• _Exercise directions_
When the line with "The width and height of the screenshot is (696, 520)." turns up below, begin repeating exactly, and carry on through the line with "Task: Click the 摘要(必填) summary field"; no pictures go into the copy.

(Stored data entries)
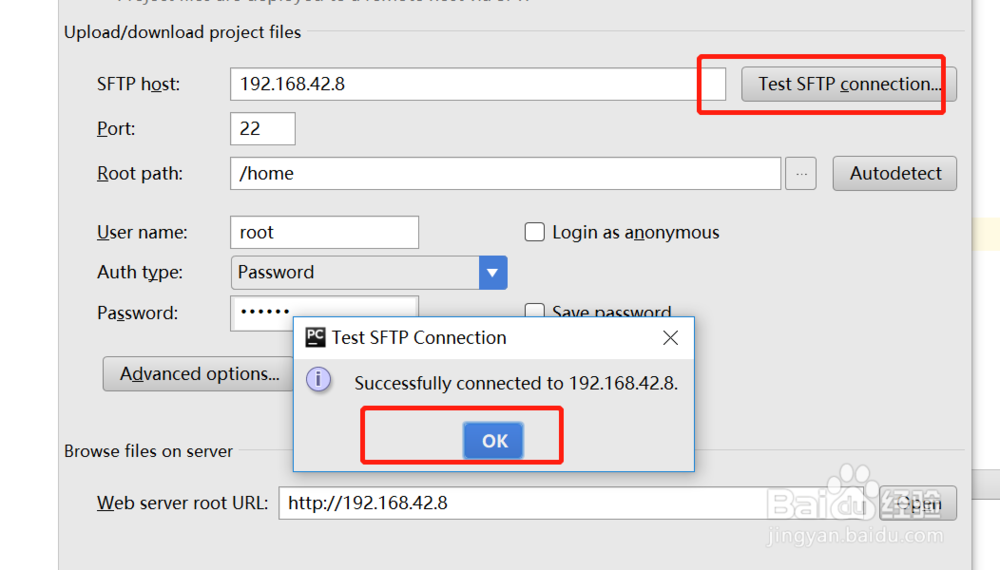Select the User name field

click(x=324, y=232)
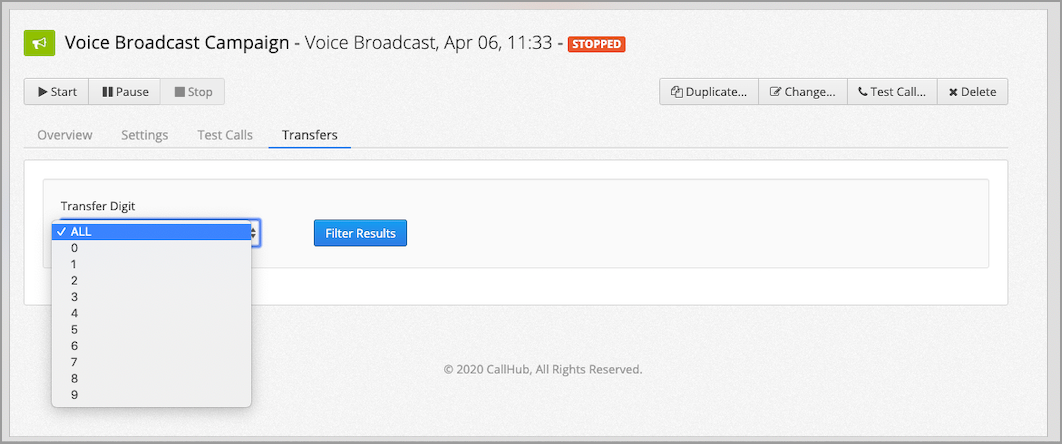Click the green megaphone campaign icon
The image size is (1062, 444).
(x=39, y=44)
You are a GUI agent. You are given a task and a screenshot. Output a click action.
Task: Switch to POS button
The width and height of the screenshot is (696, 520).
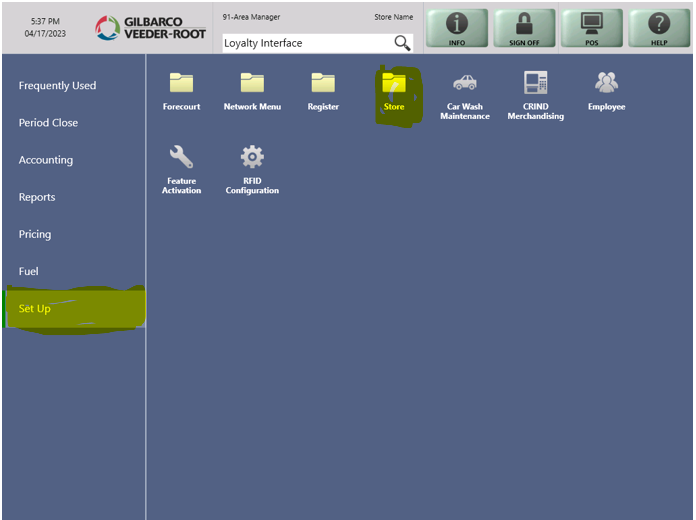pos(592,28)
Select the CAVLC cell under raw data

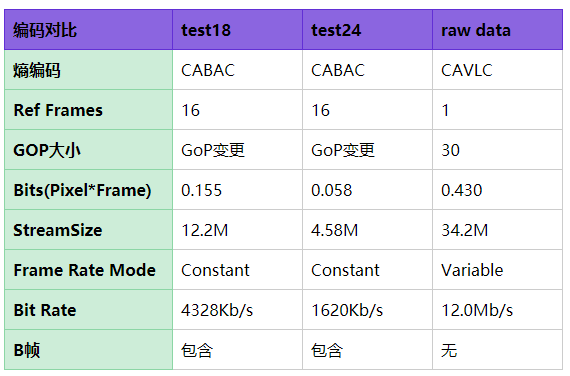click(498, 70)
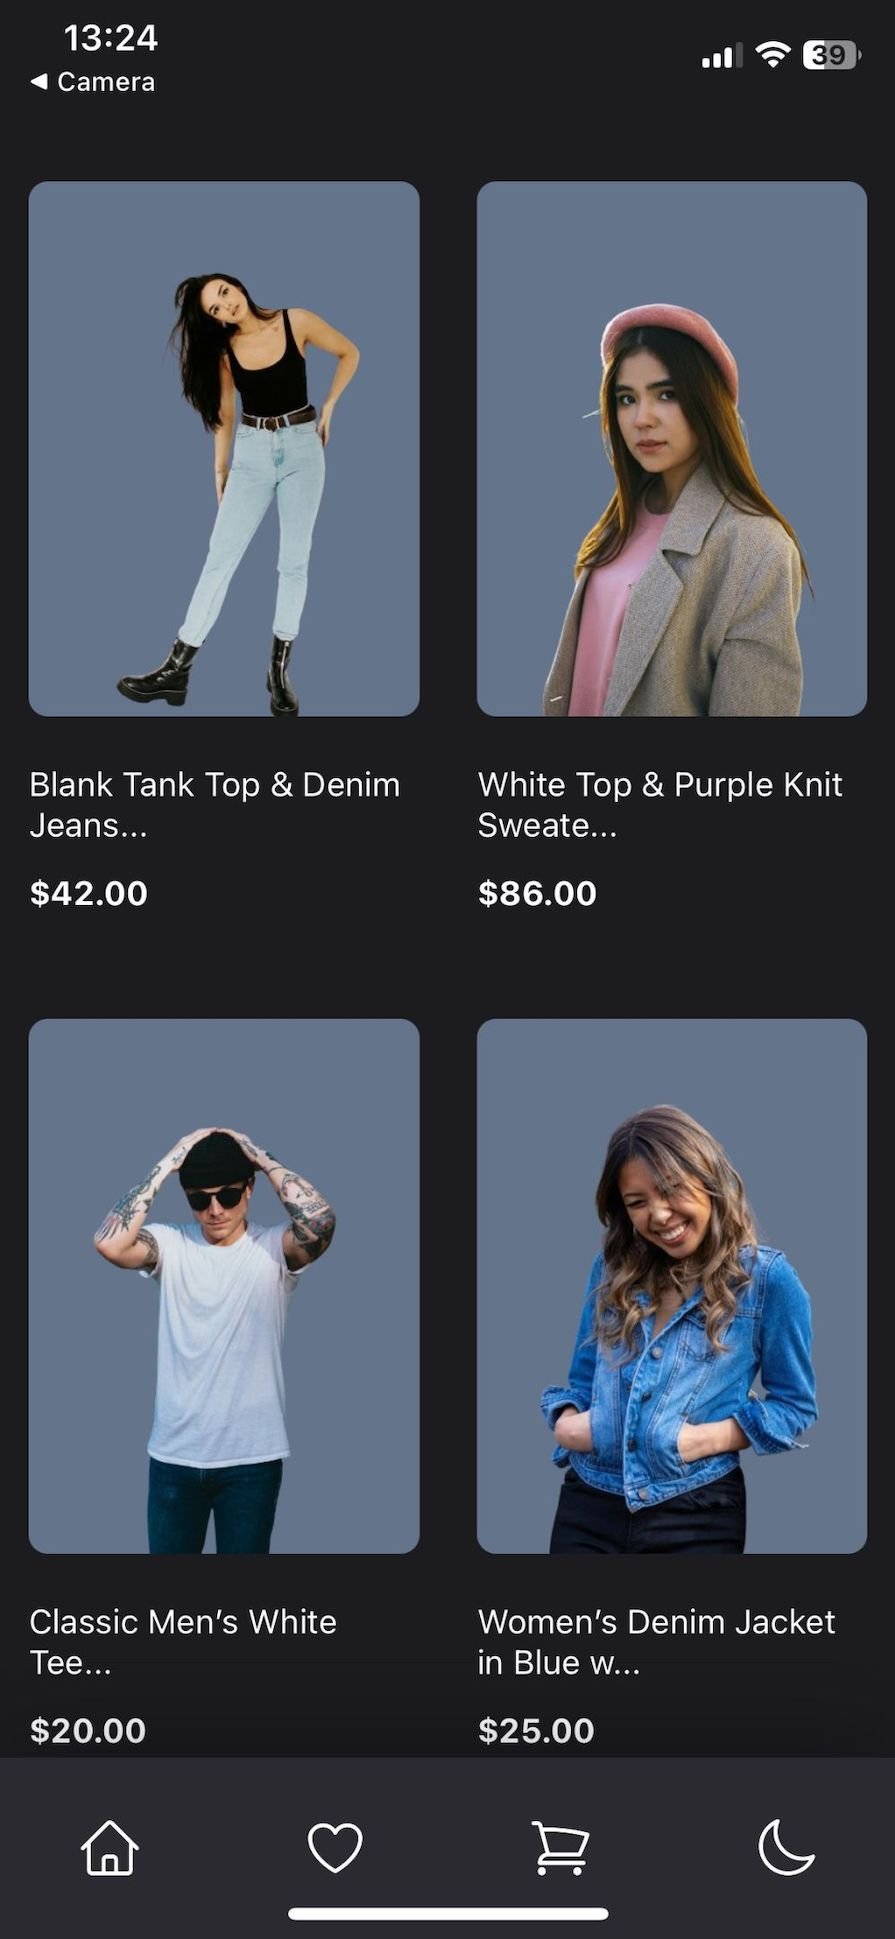Tap the $42.00 price label
Viewport: 895px width, 1939px height.
tap(89, 893)
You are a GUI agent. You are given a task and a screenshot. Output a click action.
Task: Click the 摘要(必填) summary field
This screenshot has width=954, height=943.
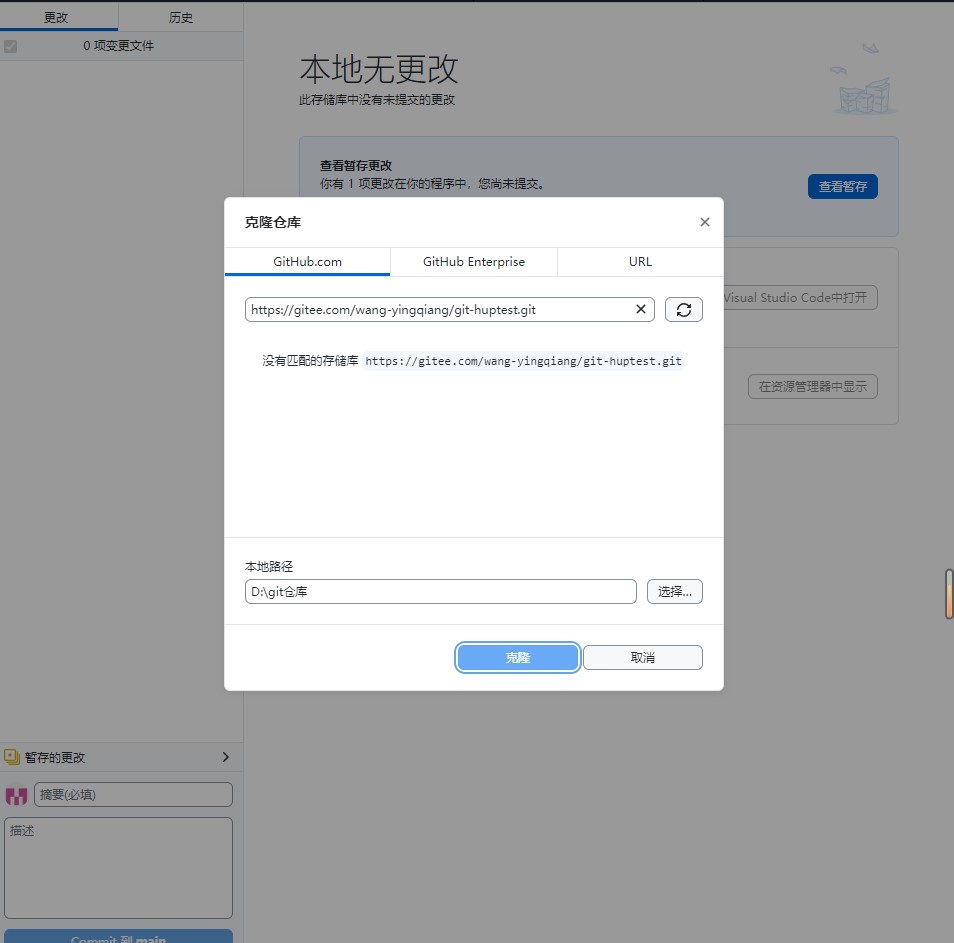pyautogui.click(x=133, y=794)
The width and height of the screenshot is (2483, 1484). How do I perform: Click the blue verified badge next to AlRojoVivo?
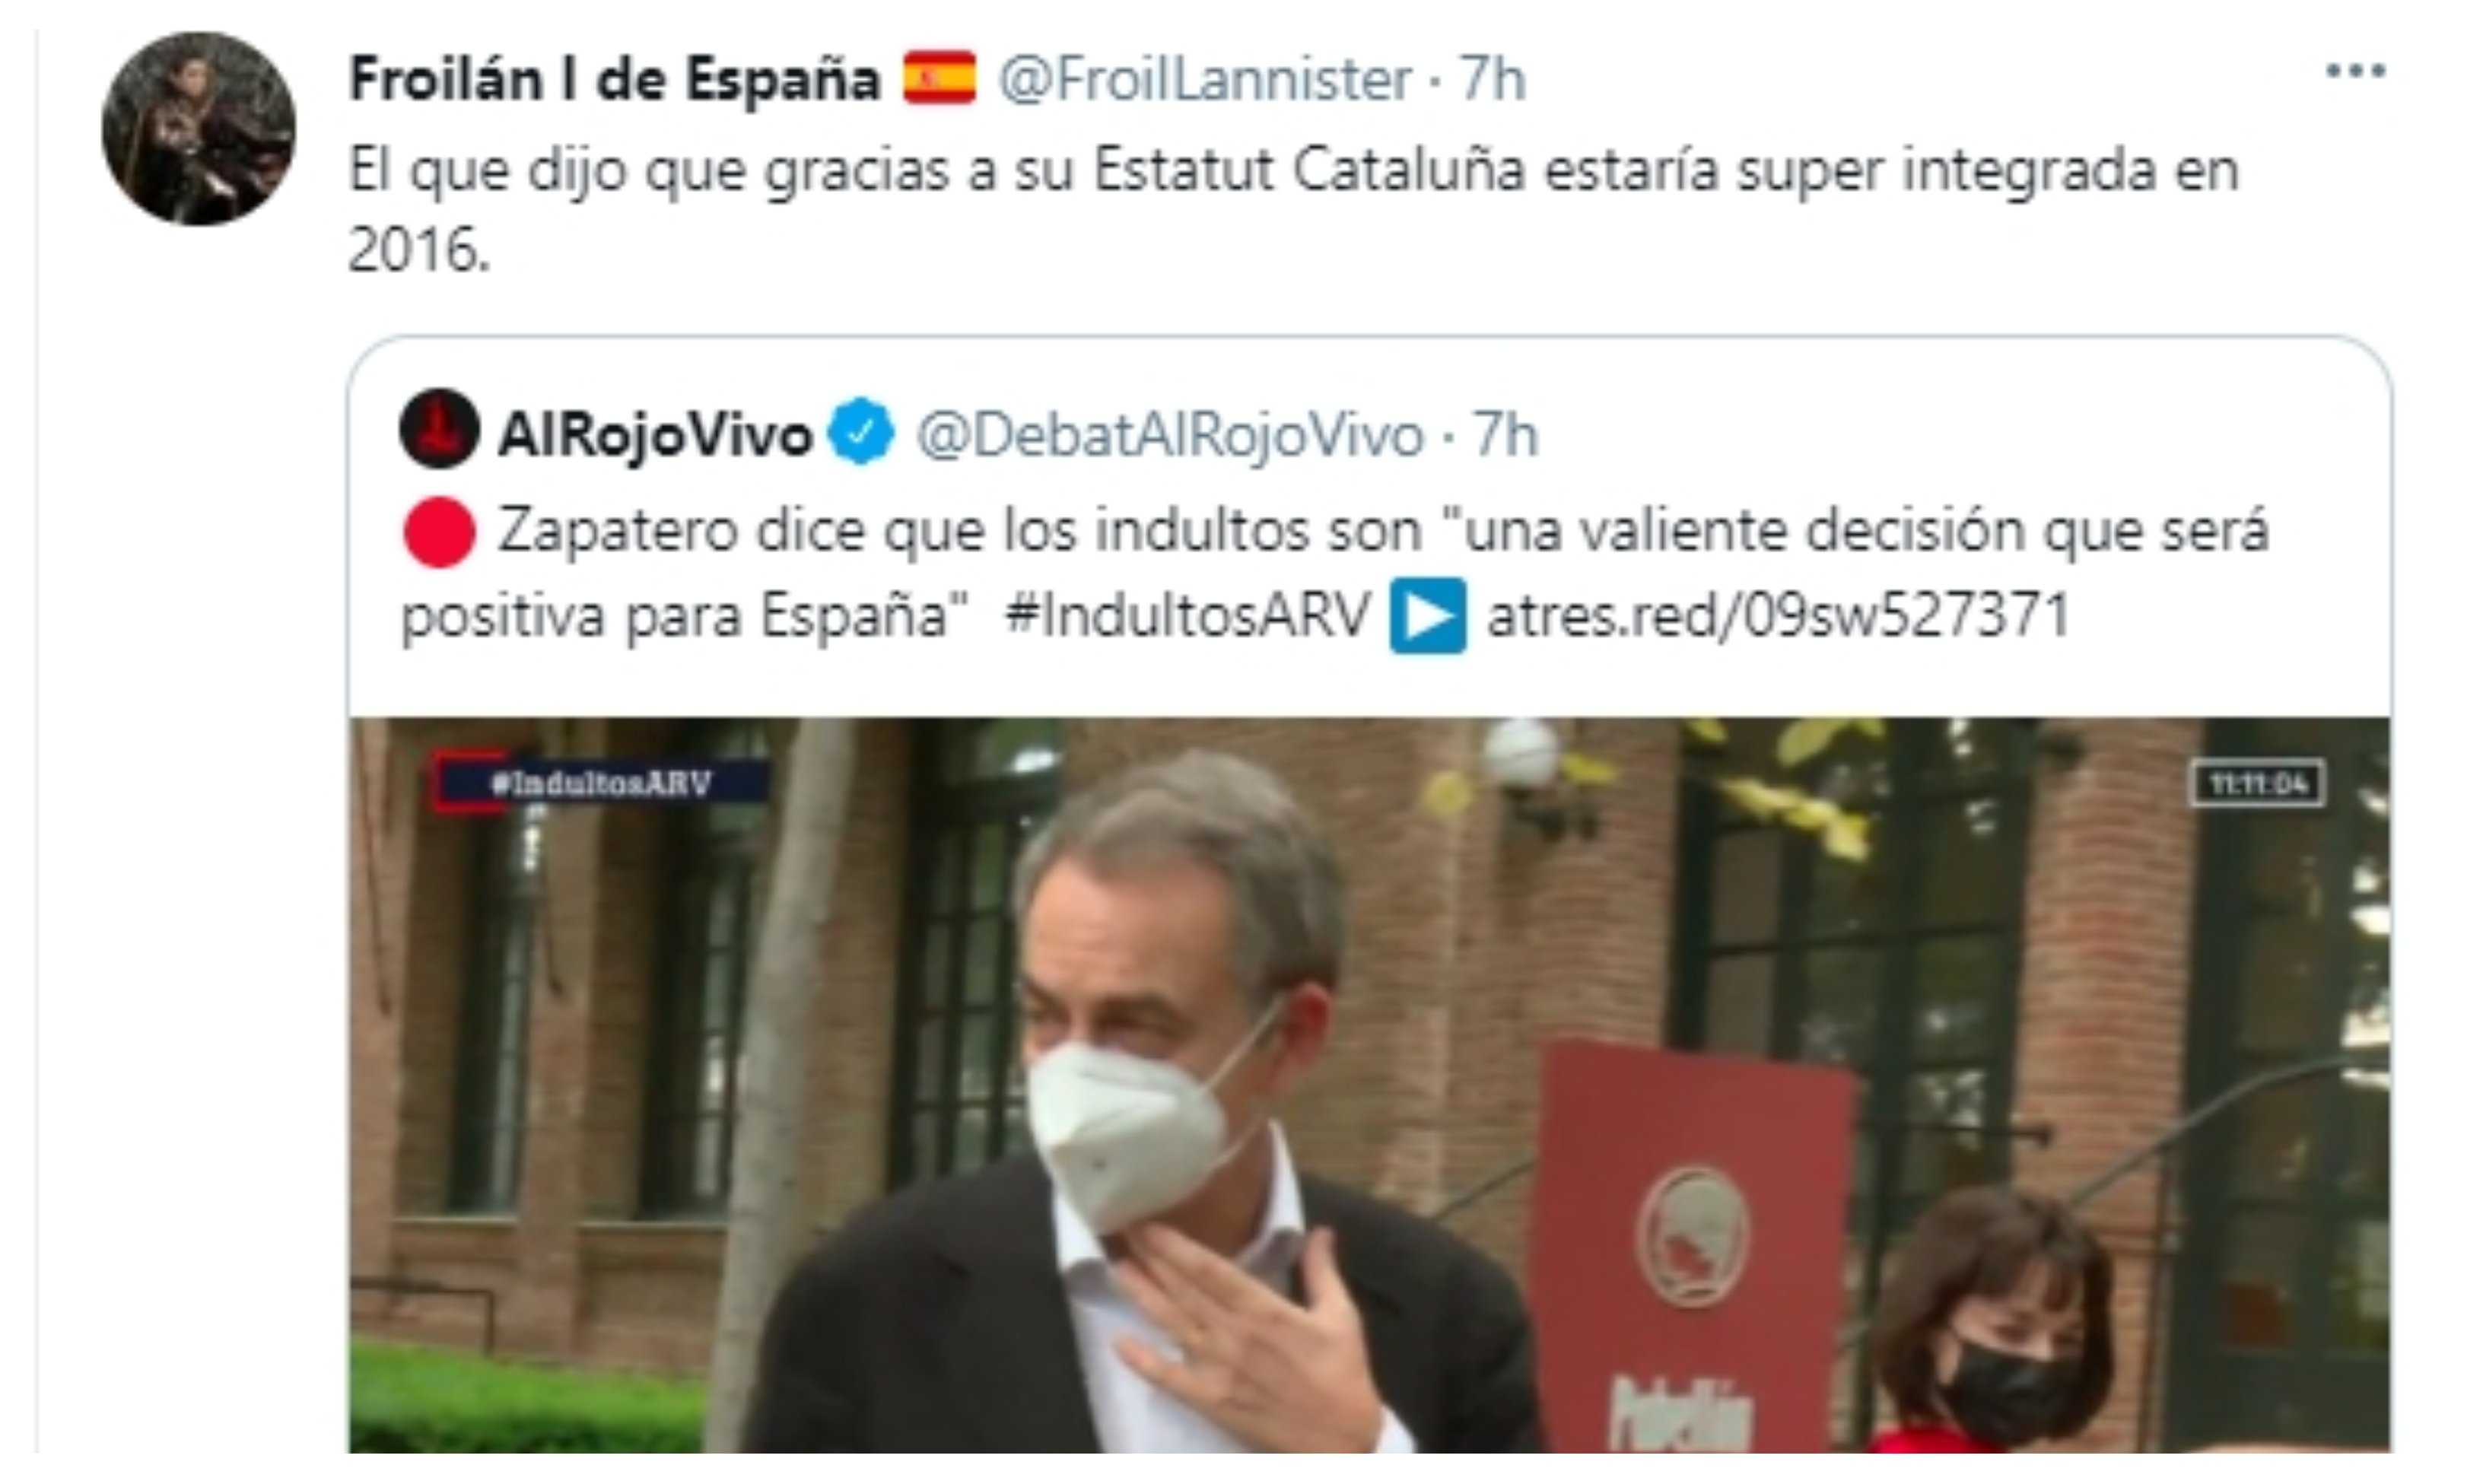coord(861,431)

• _Exercise response_
The width and height of the screenshot is (696, 520).
pos(592,28)
Select the CAVLC cell under raw data

click(498, 70)
Tap the $42.00 price label
Viewport: 895px width, 1939px height.
tap(89, 893)
You are a GUI agent. You are given a task and a screenshot. Output a click action.
Task: Click the 摘要(必填) summary field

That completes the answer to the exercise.